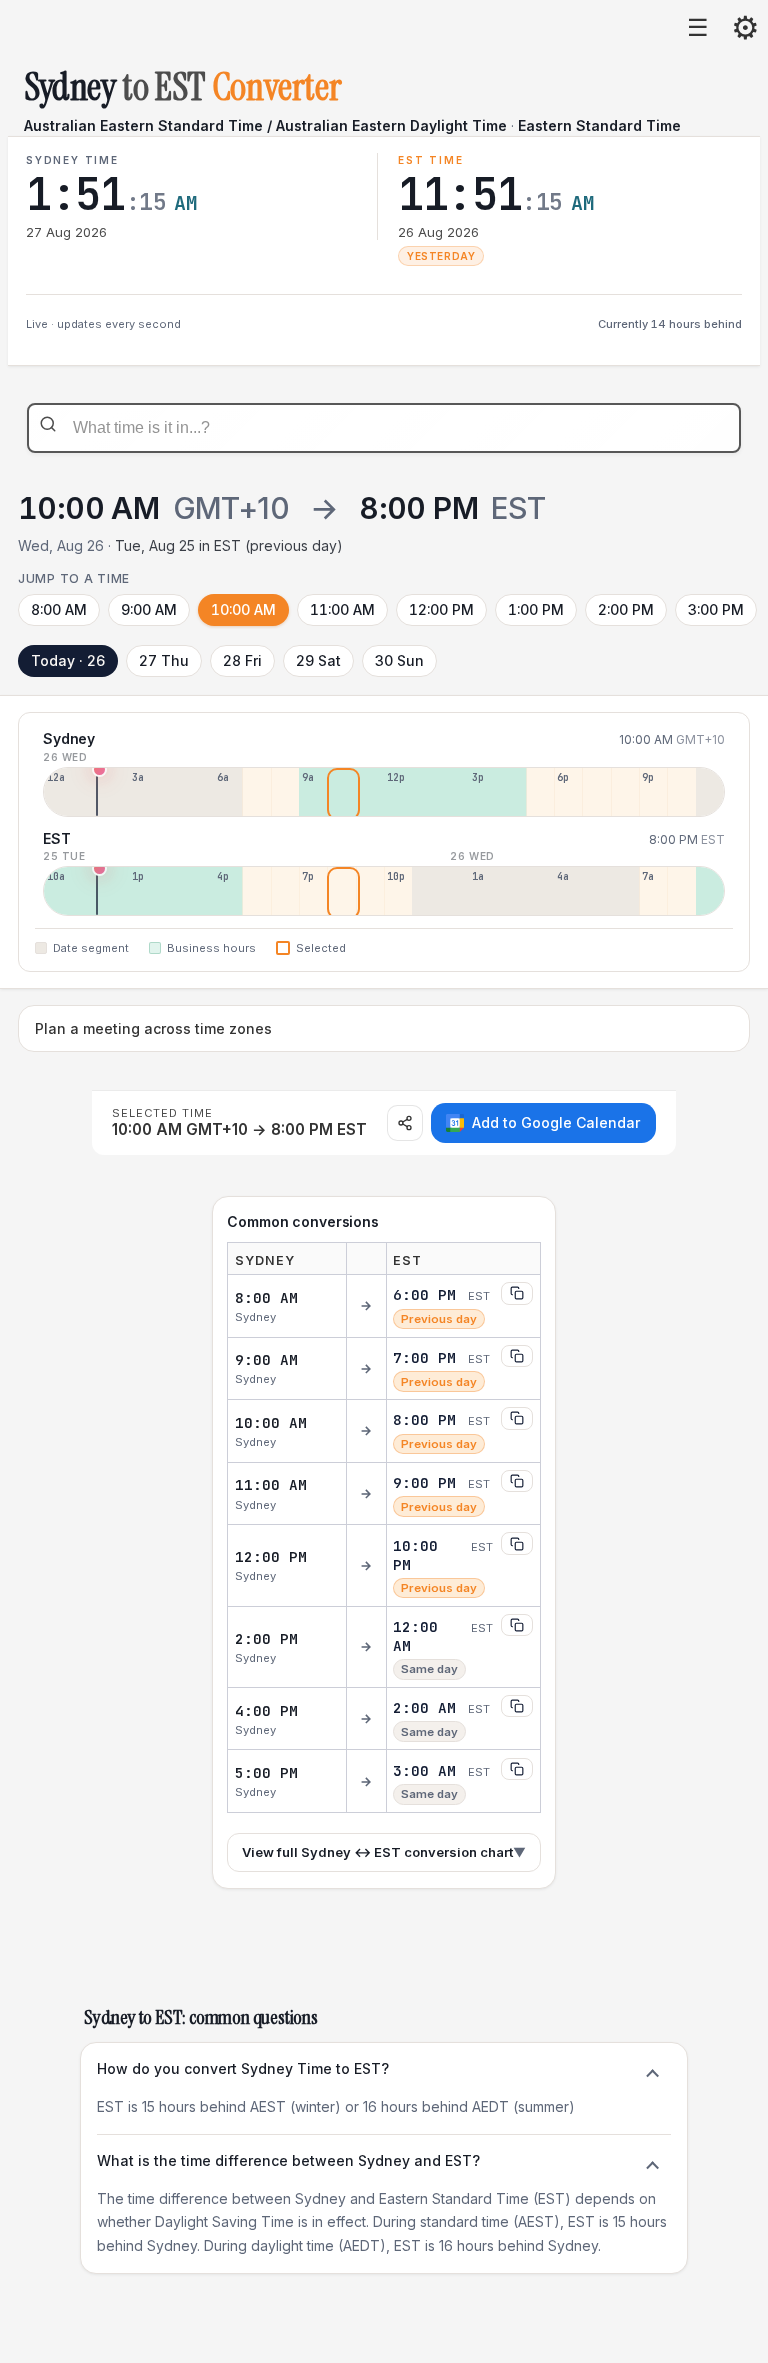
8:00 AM (59, 609)
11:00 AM (342, 609)
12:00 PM (441, 609)
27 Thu (164, 660)
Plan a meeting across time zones (153, 1028)
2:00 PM (626, 609)
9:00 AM (149, 609)
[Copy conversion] (517, 1293)
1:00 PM (536, 609)
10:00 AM (243, 609)
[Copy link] (405, 1123)
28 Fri (242, 660)
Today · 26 (68, 660)
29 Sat (318, 660)
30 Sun (399, 660)
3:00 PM (716, 609)
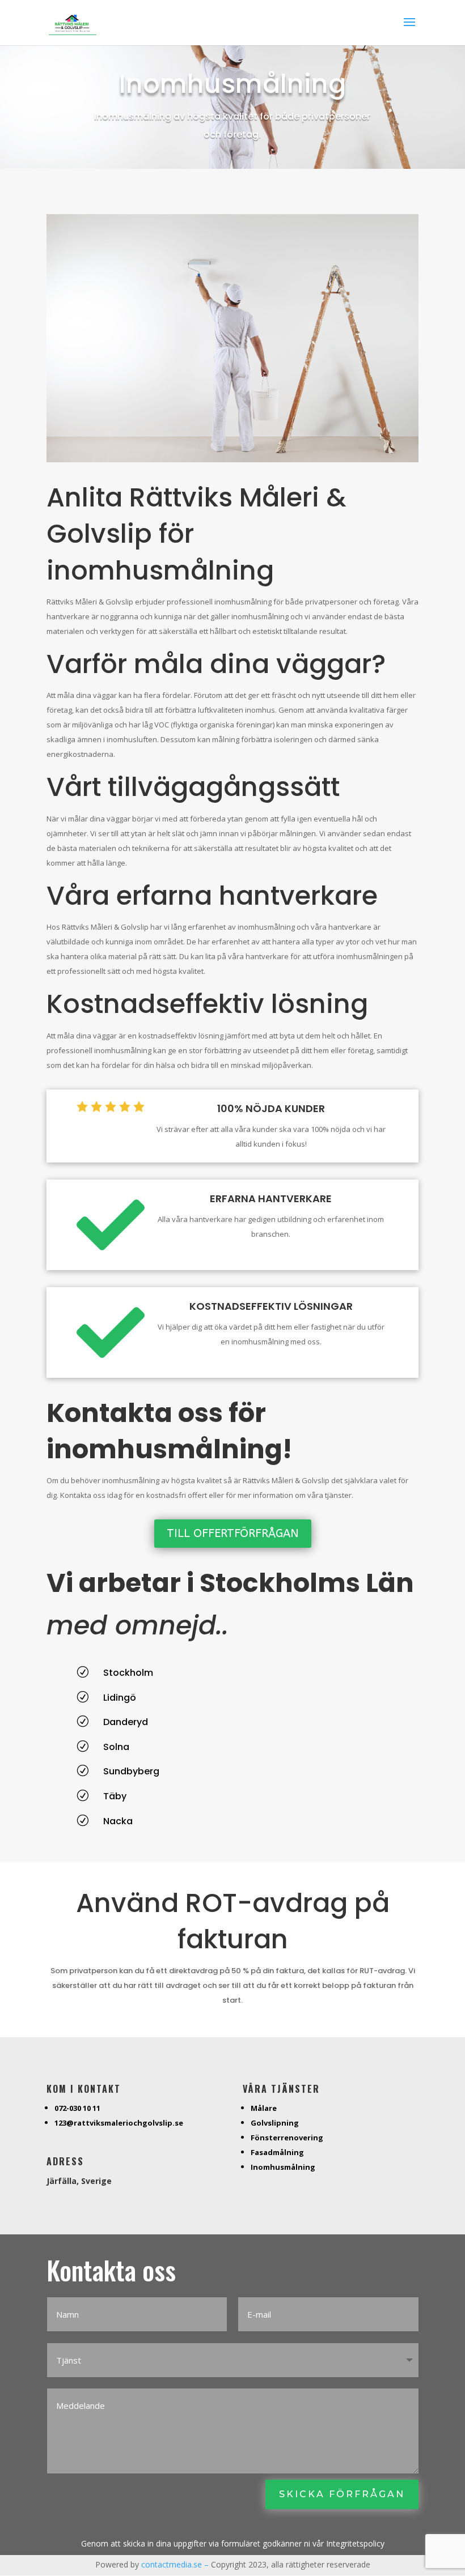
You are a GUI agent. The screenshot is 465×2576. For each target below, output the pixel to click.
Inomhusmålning (283, 2167)
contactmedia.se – (176, 2564)
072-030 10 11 (77, 2108)
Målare (264, 2108)
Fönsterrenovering (287, 2137)
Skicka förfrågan (342, 2494)
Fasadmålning (277, 2152)
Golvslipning (275, 2123)
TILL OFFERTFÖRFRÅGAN (233, 1533)
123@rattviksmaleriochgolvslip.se (118, 2123)
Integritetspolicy (355, 2543)
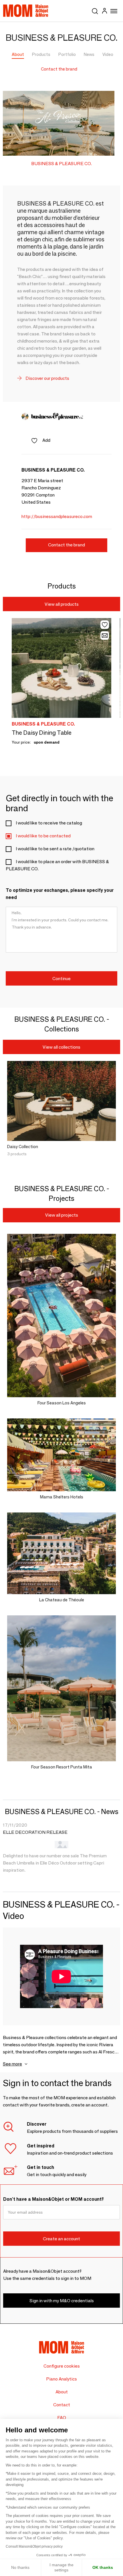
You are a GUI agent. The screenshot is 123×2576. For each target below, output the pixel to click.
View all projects (61, 1215)
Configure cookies (61, 2366)
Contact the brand (59, 69)
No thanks (20, 2567)
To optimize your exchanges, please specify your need (60, 894)
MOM (26, 10)
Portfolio (67, 54)
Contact (61, 2404)
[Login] (104, 11)
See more (12, 2064)
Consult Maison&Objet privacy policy (34, 2546)
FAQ (61, 2417)
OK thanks (102, 2567)
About (18, 54)
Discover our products (47, 378)
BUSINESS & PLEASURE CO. (61, 163)
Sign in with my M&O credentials (61, 2300)
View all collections (61, 1047)
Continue (61, 978)
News (89, 54)
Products (41, 54)
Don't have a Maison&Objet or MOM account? (53, 2199)
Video (107, 54)
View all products (62, 604)
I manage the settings (61, 2567)
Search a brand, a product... (95, 10)
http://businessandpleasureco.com (56, 516)
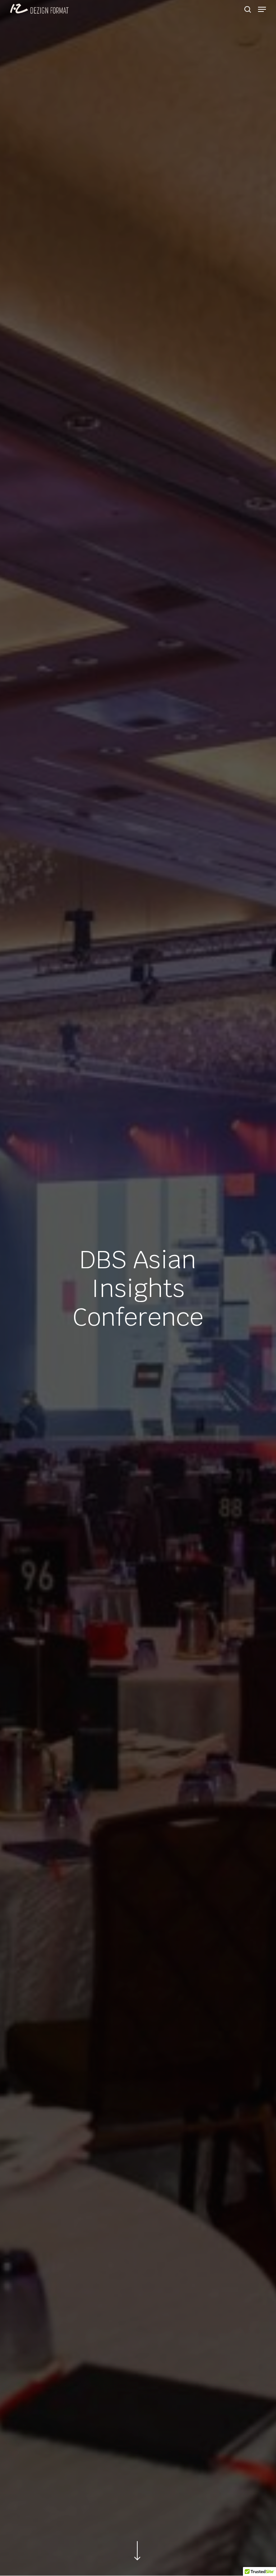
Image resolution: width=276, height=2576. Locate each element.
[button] (262, 9)
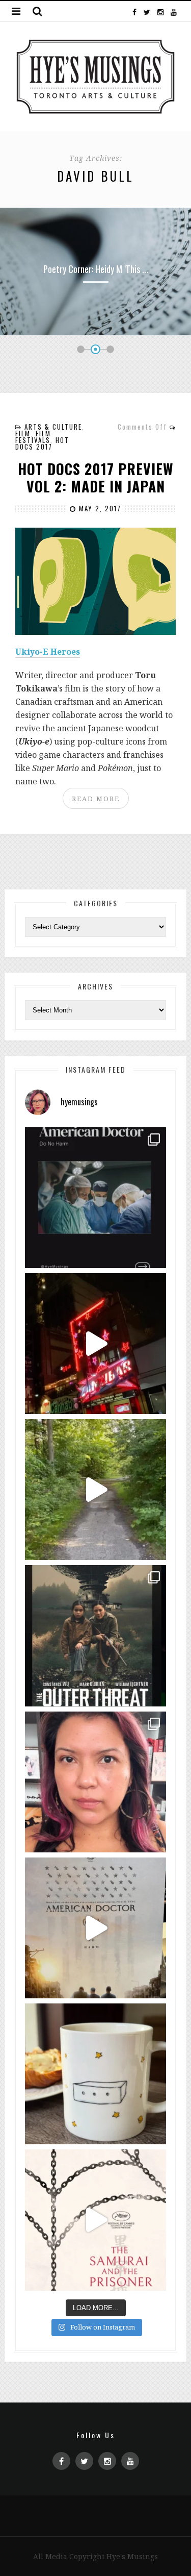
##########
Assigned task: The line that contains "Consult Maison&Objet privacy" begins the part to retype, and the last line of the records above ends it. Retype both and everything between, exactly, without the pictures.

Solved problem:
Consult Maison&Objet privacy policy (34, 2546)
FAQ (61, 2417)
OK thanks (102, 2567)
About (18, 54)
Discover our products (47, 378)
BUSINESS & PLEASURE CO. (61, 163)
Sign in with my M&O credentials (61, 2300)
View all collections (61, 1047)
Continue (61, 978)
News (89, 54)
Products (41, 54)
Don't have a Maison&Objet or MOM account? (53, 2199)
Video (107, 54)
View all products (62, 604)
I manage the settings (61, 2567)
Search a brand, a product... (95, 10)
http://businessandpleasureco.com (56, 516)
Image resolution: width=276, height=2576. Locate each element.
[button] (262, 9)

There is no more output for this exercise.